------ DATA LISTING
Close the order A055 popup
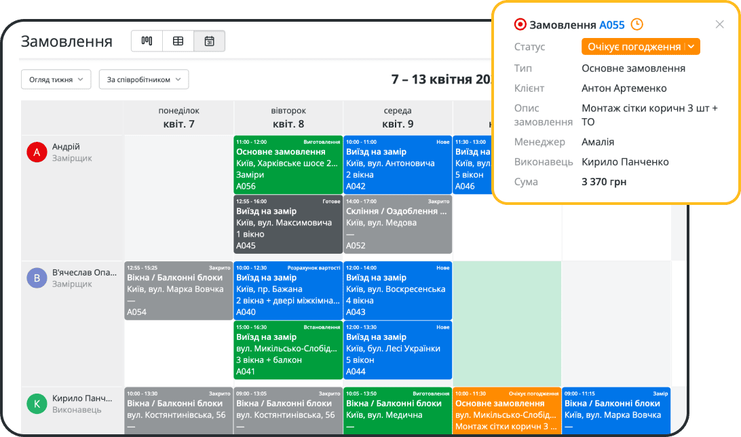741x437 pixels. [x=719, y=24]
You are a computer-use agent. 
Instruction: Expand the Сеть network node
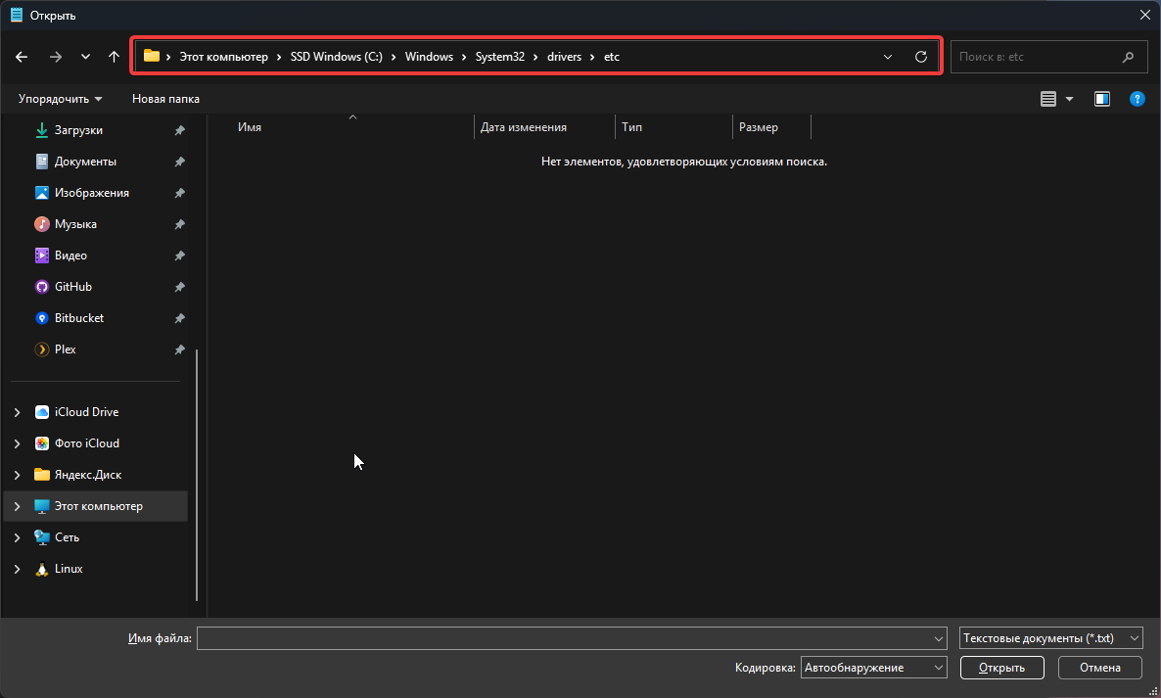point(17,537)
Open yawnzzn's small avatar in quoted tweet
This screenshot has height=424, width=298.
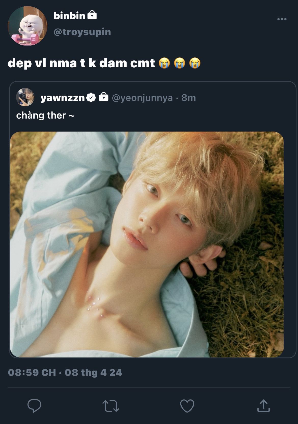[25, 97]
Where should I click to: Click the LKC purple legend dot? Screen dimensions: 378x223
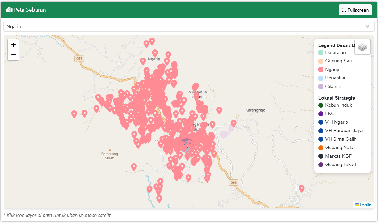(321, 114)
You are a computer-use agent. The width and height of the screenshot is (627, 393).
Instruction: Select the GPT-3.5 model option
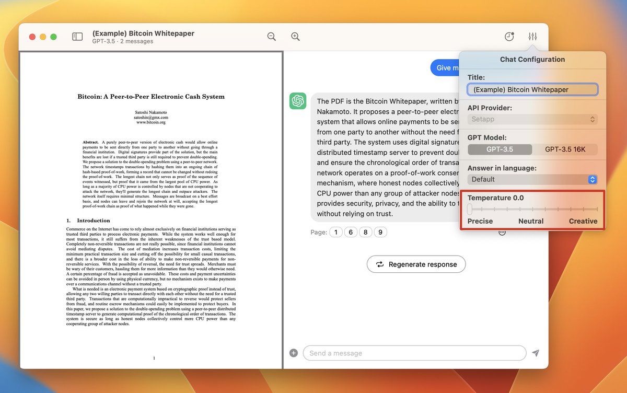click(x=500, y=149)
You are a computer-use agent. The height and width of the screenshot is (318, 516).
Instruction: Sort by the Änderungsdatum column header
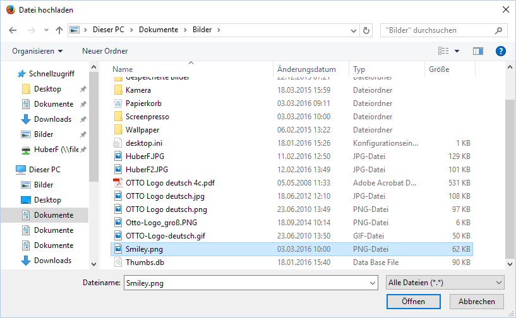point(306,69)
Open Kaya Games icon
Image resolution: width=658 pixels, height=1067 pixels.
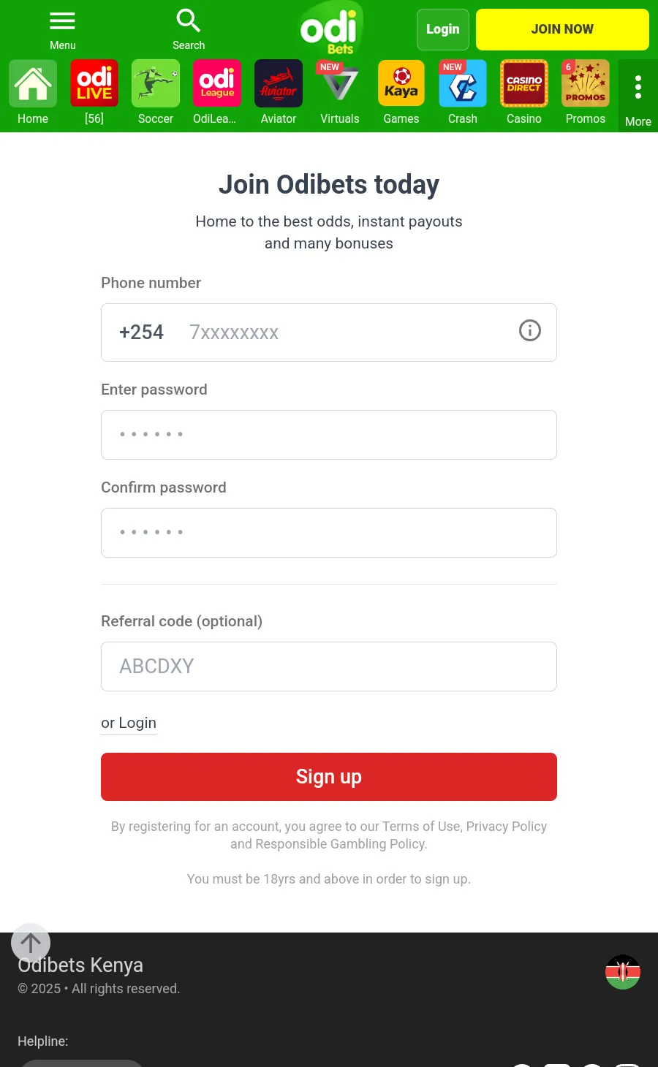[401, 83]
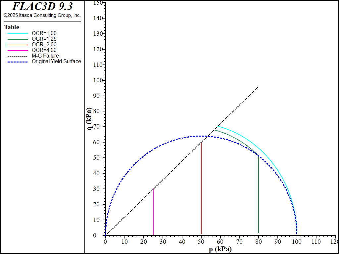
Task: Click the red OCR=2.00 legend line sample
Action: click(x=18, y=45)
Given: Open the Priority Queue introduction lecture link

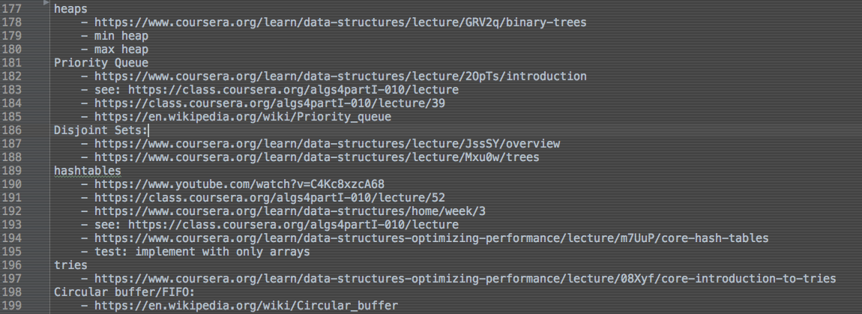Looking at the screenshot, I should [x=340, y=76].
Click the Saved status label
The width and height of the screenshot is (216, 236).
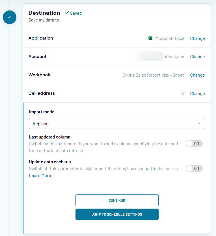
------------
WHAT IS REQUIRED: Return, from the entries, each line that holds "agent".

OUTPUT FOR THIS TASK:
You are a computer-use agent. 
You are a computer-use agent. The width and height of the screenshot is (627, 393).
You are a computer-use agent. The height and width of the screenshot is (318, 516).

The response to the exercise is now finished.